The surface elevations of non-impounded marsh adjacent to the impounded

areas that were surveyed ranged from 4.0 to 4.4 feet, indicating, that in these

areas, some 4 feet of sediments had accumulated within the former rice field

squares.









Other Anthropogenic Perturbations

In addition to the extensive water management systems constructed for

the tidewater rice industry, a number of other alterations to the river system have

occurred over the years since the removal of the tidal forest. On a landscape

scale, beginning with the initial settlement of the colonies of Georgia and South

Carolina, the old-growth upland forests throughout the Savannah River drainage

basin were cleared for forest products and agriculture (Stewart 1996). This

would have had the effect of greatly increasing the sediment load carried

downriver to the estuarine delta and probably increasing the inorganic

composition of the sediment.

Construction of three major dams along the river also affected river flows

and downriver sediment transport (USACE 2002). The J. Strom Thurmond Dam,

completed in 1954, was the first USACE flood control project constructed in the

Savannah River Basin and is located near the City of Augusta at approximately

river mile 240. This dam is "credited with reducing the amount of sediment

carried by the river into Savannah Harbor by 22%" (USACE 2002). Two other

dams are located further up the river, the Richard B. Russell Dam (approximate

river mile 277) completed in 1984 and the Hartwell Dam (approximate river mile

307) completed in 1963 (USACE 2002).

Additional perturbations to the study area are associated with the

continuing development of the Port of Savannah. Table 1-2 provides a summary

of the dredging projects impacting the Savannah River.

The port has been operating since the initial founding of the City of

Savannah during the colonial era. Port development began in earnest though in










the early 1800s with development of the "steam-dredging machine" (Rowland

1987,pg. 132).

Table 1-2. Summary of dredging projects impacting the Savannah River.
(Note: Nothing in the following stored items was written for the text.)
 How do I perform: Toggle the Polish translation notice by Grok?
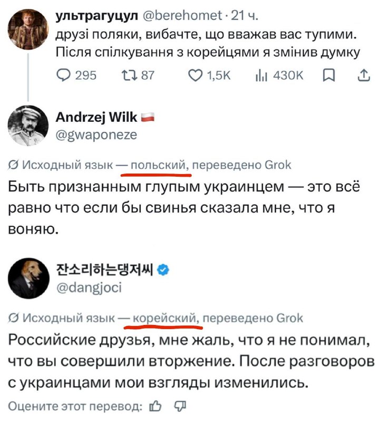150,165
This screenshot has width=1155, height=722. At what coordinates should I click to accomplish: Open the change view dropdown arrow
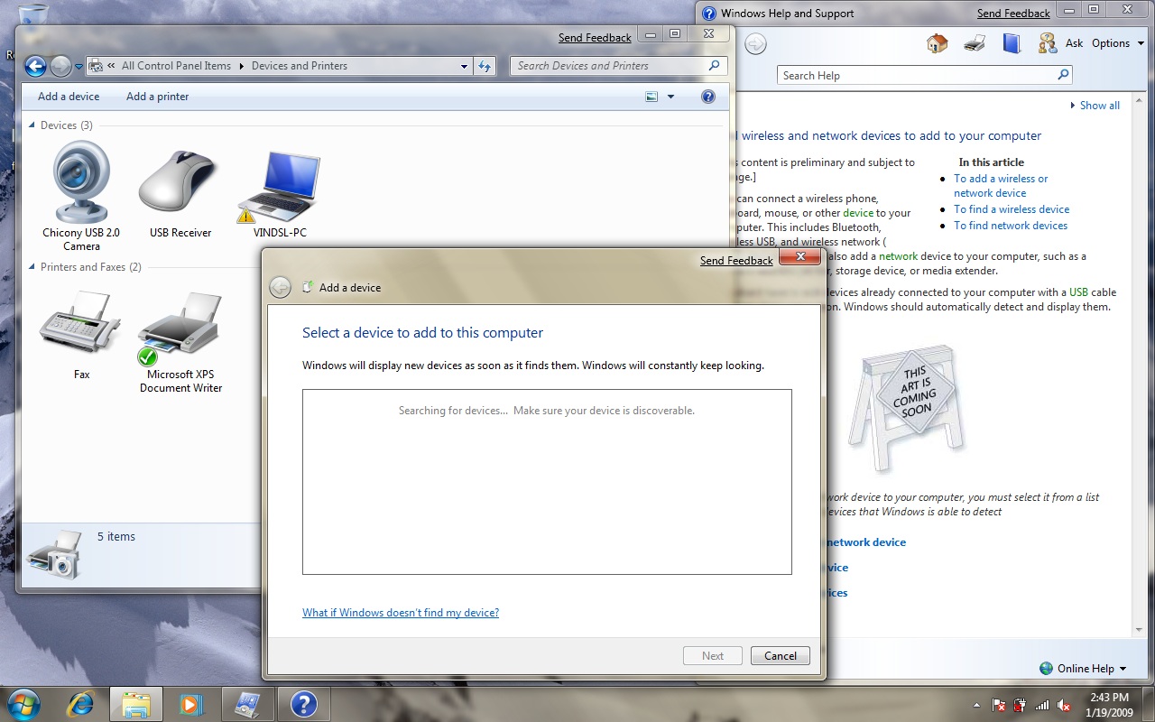click(670, 97)
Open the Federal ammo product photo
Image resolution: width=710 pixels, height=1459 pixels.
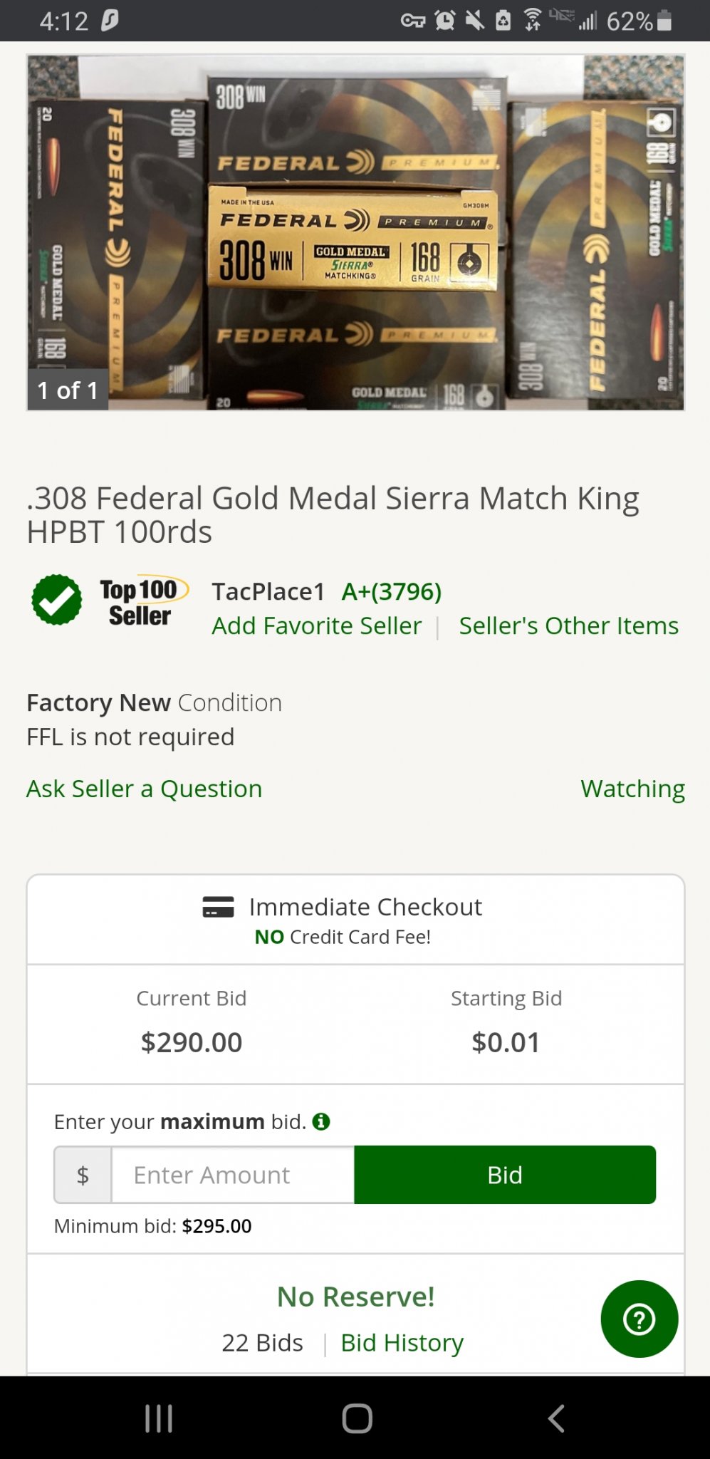click(355, 232)
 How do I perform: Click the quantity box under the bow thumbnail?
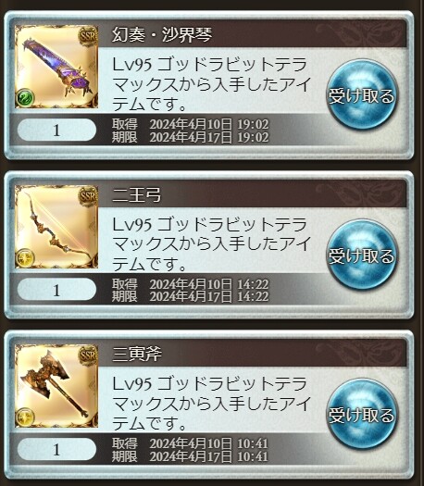click(x=56, y=290)

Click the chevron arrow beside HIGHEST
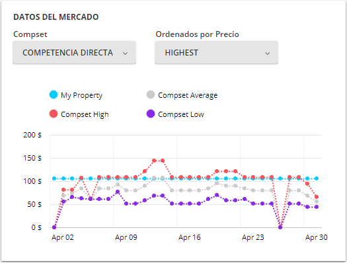[267, 54]
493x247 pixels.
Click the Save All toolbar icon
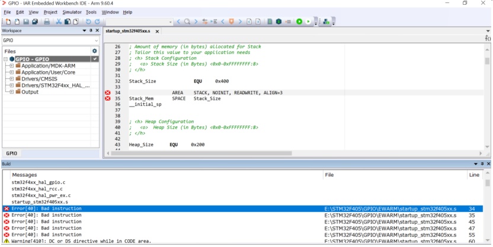pos(35,22)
Date Description of Project
1733-1850 Various projects, work done when necessary to maintain channel
1873 -90 Channel 22 feet deep at mean high water (MHW) by building a dam at the Cross
Tides
1907-10 Channel 26 feet from the Quarantine Station to the Seaboard Rail Line Bridge
1912 Channel 21 feet from the Seaboard Rail Line Bridge to the foot of Kings Island
1917 Channel 30 feet from the sea to Quarantine Station
1927 Consolidation of projects related to Savannah Harbor, channel 30 feet deep 500
feet wide from the sea to the Quarantine Station, 26 feet deep 400 feet wide to the
Seaboard Rail Line Bridge, 21 feet deep 300 feet wide to Kings Island and
dredging Drakies Cut.
1930 Channel 26 feet deep and 300 feet wide from the Seaboard Rail Line Bridge to
the foot of Kings Island
1945 Deepening the channel and turning basin above the Seaboard Rail Line Bridge
1946 Extending the channel upstream to a point 1500 feet below the Atlantic Coastal
Highway bridge, construct turning basin at upper end
1954 Deepening the channel to 34 feet and widening to 400 feet in the vicinity of the
American Oil Company Refinery wharf to the Savannah Sugar Refinery, with
improvement to the turning basin
1962 Enlargement of the turning basin near Kings Island
1965 Various dredging project including deepening the bar channel and channels by
the wharf and refineries, construct tide gate structure across the Back River,
construct drainage canal across Argyle Island 15 feet deep and 300 feet wide,
control works and canals for supplying freshwater to the Savannah national
Wildlife Refuge
Early-1970s Dredging of McCombs Cut, excavation on New Cut, construction of the tide gate
1976 Modification to turning basins
1984 Construct three new work curve wideners in the inner harbor channel
1986 Under the Water Resources Development Act (WRDA) Savannah Harbor
widening from Fig Island Turning Basin to Kings Island Turning Basin
1991-92 Filling/closure of New Cut, removal of the tide gate
1992-94 Deepening 31 miles of harbor to 42 feet MHW
Source: Applied Technology & Management, Inc. 2001. Tidal amplitude study. Prepared for
Georgia Ports Authority. 37 pp.

The Savannah Harbor project began in 1826, and the steamer Metropolis

arrived in Savannah to begin dredging in 1829 (Rowland 1987). Dredging









facilitated deepening of the navigation channels and manipulation of the course

of the river. The events summarized in this table show that dredging of the

Savannah River occurred almost continuously for more than 150 years since the

mid-1800s. Major dredging projects of the port continued recently with the

deepening of the port to 42 feet below mean high water (MHW) in 1992-94.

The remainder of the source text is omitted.